I’m sorry, but the punch line just didn’t penetrate the thin layer of moron that surrounds and protects me from life. I promise once you make it through it’s all Einstein.
A reason to switch to pdf versions rather than subscribe to paper editions of periodic magazines.
I threw out my entire collection of FWW when they started offering the CD option you could store electronically.
Yes I know it’s not the same but you get used to it, reduce clutter and allows for much less storage space.
This is not even considering the impact on the environment and I am not what you would call an environmentalist by any stretch, I just hate waste.

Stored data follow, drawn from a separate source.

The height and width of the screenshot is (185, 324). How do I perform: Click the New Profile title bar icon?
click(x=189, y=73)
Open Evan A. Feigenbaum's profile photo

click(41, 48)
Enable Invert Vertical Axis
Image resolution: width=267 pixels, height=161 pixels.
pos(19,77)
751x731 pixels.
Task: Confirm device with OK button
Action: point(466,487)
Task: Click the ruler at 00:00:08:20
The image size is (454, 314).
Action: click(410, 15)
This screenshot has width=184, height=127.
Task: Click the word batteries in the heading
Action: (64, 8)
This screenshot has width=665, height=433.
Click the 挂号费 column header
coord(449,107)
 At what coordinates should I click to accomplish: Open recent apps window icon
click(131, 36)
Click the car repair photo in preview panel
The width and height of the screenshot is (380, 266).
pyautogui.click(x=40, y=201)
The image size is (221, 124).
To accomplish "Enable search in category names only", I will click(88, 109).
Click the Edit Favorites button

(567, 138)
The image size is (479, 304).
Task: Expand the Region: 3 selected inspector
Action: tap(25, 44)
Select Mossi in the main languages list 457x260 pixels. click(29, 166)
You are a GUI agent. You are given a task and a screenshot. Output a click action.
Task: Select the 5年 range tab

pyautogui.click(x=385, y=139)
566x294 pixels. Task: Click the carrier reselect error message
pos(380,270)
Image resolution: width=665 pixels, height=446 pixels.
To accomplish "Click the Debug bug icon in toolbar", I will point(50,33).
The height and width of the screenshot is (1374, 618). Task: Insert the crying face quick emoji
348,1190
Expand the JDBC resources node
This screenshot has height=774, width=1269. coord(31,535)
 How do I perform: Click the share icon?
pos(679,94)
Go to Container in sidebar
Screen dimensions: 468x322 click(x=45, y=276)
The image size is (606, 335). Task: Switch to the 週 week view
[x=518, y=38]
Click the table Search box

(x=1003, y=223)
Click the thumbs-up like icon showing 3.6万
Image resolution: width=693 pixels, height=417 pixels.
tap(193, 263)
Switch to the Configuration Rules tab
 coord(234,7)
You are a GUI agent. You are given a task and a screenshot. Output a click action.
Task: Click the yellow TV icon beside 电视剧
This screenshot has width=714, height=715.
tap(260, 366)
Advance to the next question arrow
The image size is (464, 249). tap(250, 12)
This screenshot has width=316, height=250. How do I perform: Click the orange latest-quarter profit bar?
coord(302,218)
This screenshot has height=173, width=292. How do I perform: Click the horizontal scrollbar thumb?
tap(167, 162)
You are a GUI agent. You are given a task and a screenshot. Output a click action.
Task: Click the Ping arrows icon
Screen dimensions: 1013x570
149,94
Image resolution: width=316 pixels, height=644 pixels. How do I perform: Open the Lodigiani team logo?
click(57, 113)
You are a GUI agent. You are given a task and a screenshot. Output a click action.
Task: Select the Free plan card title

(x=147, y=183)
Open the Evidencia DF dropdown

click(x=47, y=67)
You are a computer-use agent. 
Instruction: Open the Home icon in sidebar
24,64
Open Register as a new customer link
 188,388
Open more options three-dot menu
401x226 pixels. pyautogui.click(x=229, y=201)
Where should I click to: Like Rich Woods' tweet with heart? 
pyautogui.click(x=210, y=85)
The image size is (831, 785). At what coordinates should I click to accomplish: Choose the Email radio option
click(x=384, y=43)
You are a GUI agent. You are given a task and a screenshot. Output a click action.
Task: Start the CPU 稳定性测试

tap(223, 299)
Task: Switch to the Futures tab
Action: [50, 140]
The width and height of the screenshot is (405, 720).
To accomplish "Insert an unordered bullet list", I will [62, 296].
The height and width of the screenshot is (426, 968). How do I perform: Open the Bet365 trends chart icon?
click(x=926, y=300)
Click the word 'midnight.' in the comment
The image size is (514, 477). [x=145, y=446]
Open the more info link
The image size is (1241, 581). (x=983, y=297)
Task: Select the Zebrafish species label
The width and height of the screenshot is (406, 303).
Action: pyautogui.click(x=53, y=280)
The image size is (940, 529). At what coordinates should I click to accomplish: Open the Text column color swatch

Haven’t bought a paper magazine in a decade. Love it. Recycling in America is a joke. China banned taking all our filthy recycling because it was polluting their lakes and rivers. People were washing the good stuff and letting all the garbage that cannot be recycled wash downstream. Americans do not know how to recycle and throw too many things into the recycle bin that do not belong in the recycling bin. Then the UN passed a resolution blocking us from selling our garbage to other Southeast Asian countries when we tried to hoist it off on those countries for the same reason. So the market for our garbage/recycling has dried up and now many cities just quietly take the recycling to the dump or store it in large warehouses waiting to find a buyer. Most Americans still do not know their feel good recycling was just polluting third world countries with unusable garbage. Plus virgin plastic is about 1/3 the cost of recycled plastic so I think most people can do the math on that one. Recycling was Coke and other bad polluters feel good green washing campaign to keep people buying plastic.
Yep, paperbacks and magazines. Rip the cover off and toss the rest in the dumpster. Wasteful, but as somebody said, no one wanted to pay to ship back heavy unwanted cheap books or magazines.
But as a book store employee the thing that I absolutely loathed about magazine day was dredging out the THOUSANDS of subscription & advertising postcards that were just tucked in to the magazines. They were never stapled in, just wedged into the pages. They’d fall out while the magazine was standing in the rack. They’d fall out when people leafed through. People that wanted to buy the magazine would flip through to MAKE them fall out before they bought it.
You could tell when a title had been there for a couple of weeks because it was sitting an inch or so high on the pile of crumpled cards that were jammed under them.
Yes and yes!
It blew me away when I first encountered the no-sale magazine process. Here I was in the back store room at Lowe’s and behold, all of these woodworking Magazines with the cover gone. And the clerk I was with was really a hard nose when I offered to take them off his hands. Go Figure !
Can’t blame them; it would technically be theft. I don’t know if anyone actually facing charges for taking stripped magazines – maybe Chris or Megan are aware of some – but I knew plenty of store managers who were constantly worried about it
“…I was digging in the dumpster at Barnes & Noble…”
Hmmm
Having worked at a Border Books & Music, I can tell you that our dumpsters were full of three things: packing peanuts, flattened cardboard boxes, and de-covered magazines. No doubt, the caller also contacted “Guns & Ammo,” “Cat Fancy,” and “Playboy.”
When I worked at a college bookstore many years ago, we took the unsold coverless books to a nearby prison. The distributor let us do it because they weren’t going to show up in someone’s garage sale. Our manager also let employees take one copy of any stripped book to read for ourselves with the idea that we would be better at recommending books we had actually read.
Does anyone want a garage full of coverless paperbacks from the 70s?